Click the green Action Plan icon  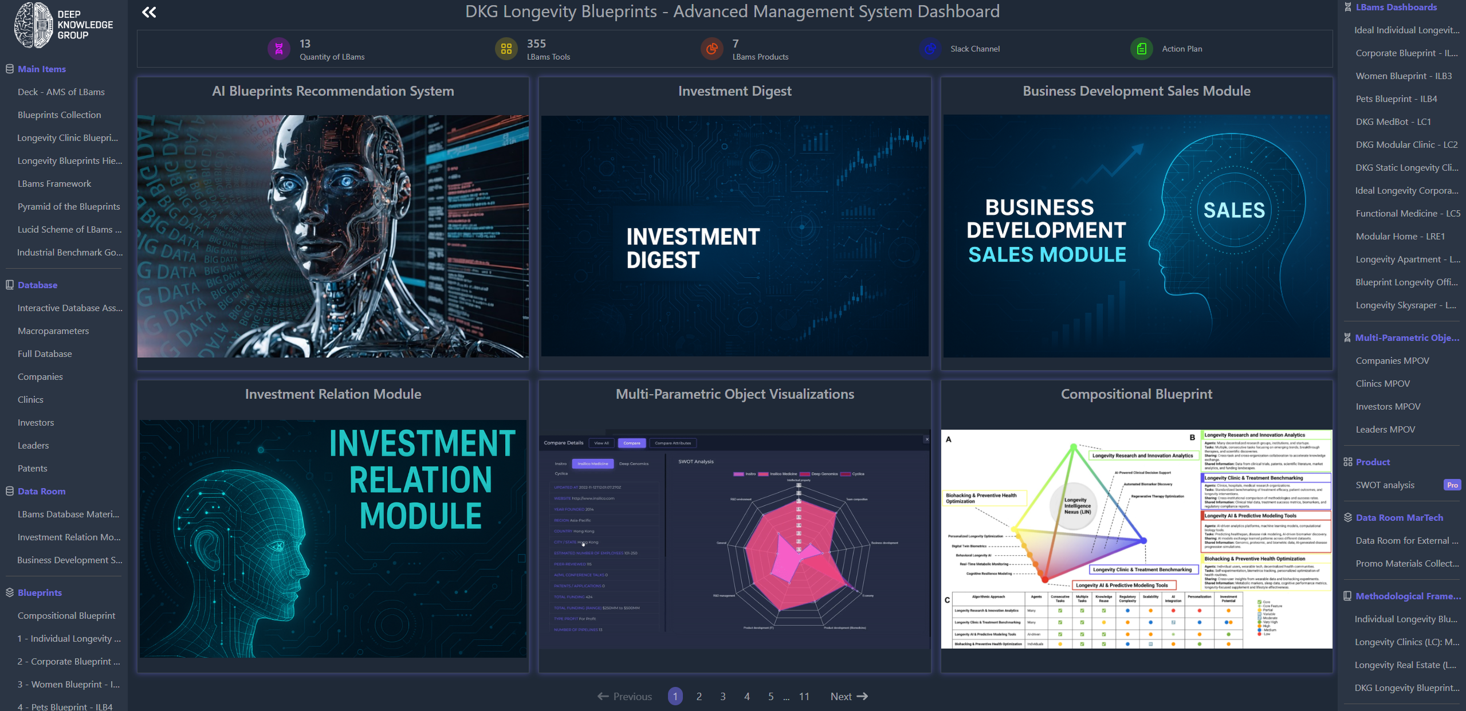pos(1141,49)
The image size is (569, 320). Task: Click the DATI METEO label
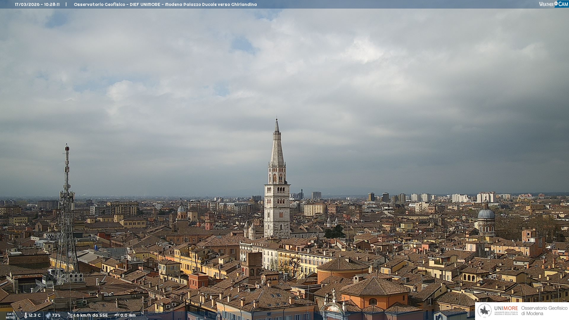click(10, 316)
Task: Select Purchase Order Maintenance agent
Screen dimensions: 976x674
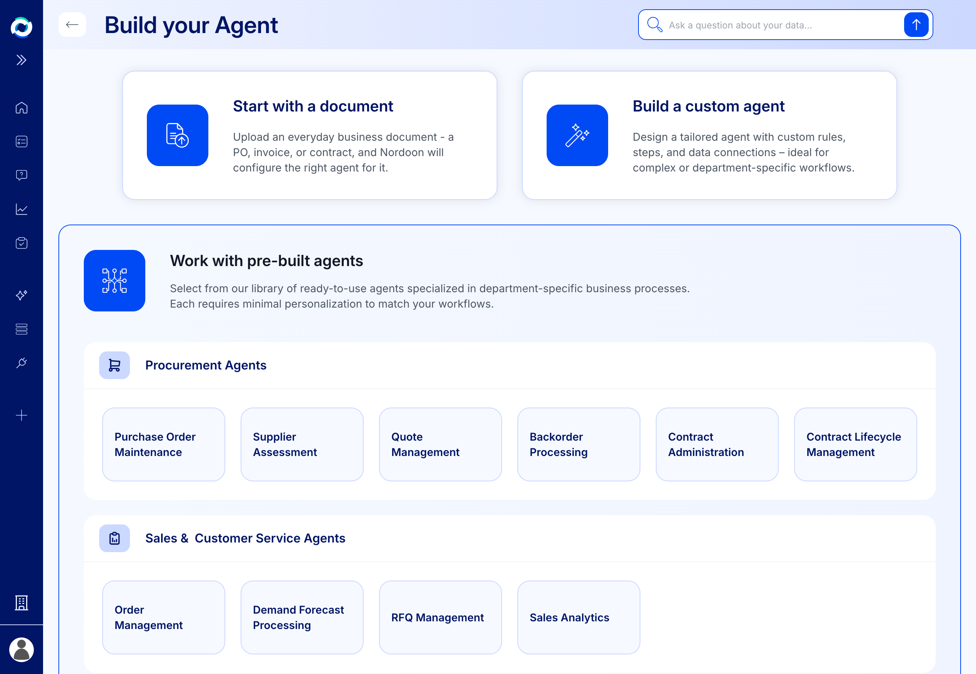Action: (163, 444)
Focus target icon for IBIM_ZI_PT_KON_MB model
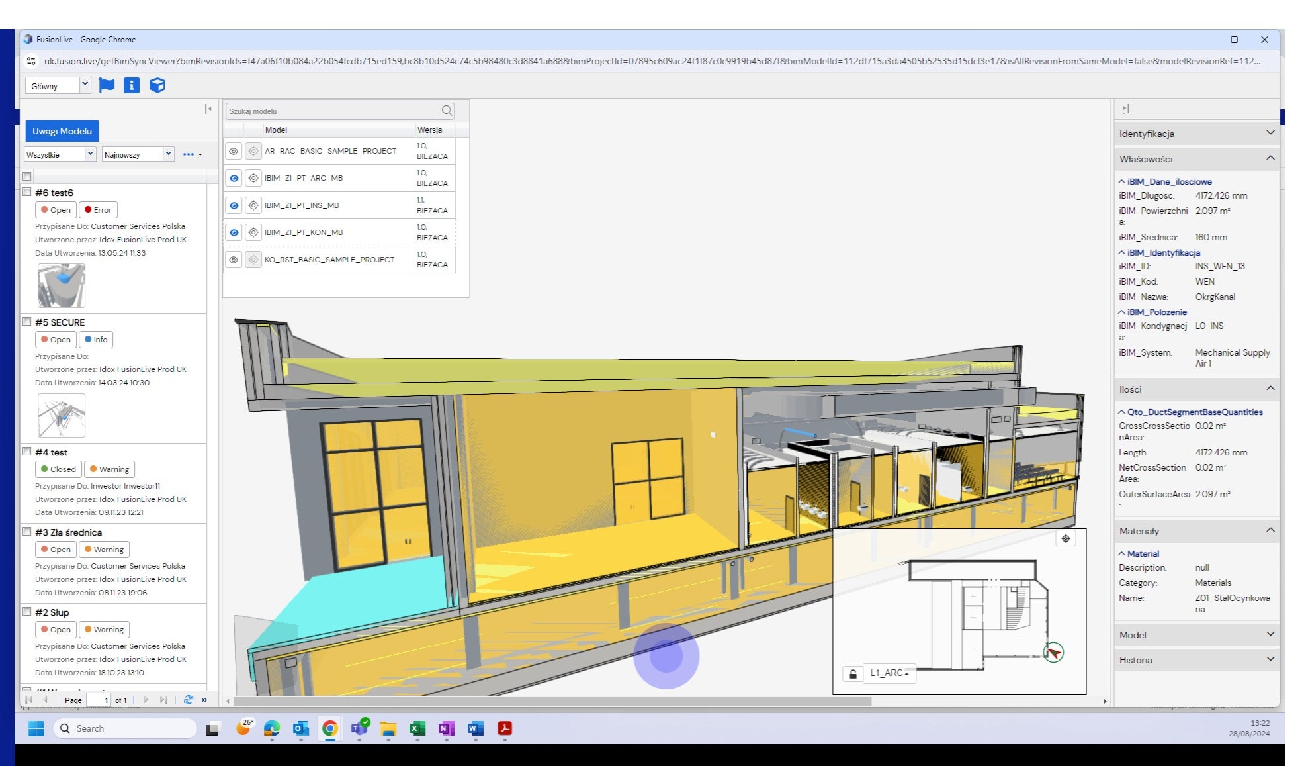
____________________
Your instructions
All lines from the one that contains "Task: Select Purchase Order Maintenance agent" through the last line of the data should be retyped exactly, with the pictures left out.

Output of the exercise
Task: Select Purchase Order Maintenance agent
Screen dimensions: 976x674
Action: (163, 444)
Focus target icon for IBIM_ZI_PT_KON_MB model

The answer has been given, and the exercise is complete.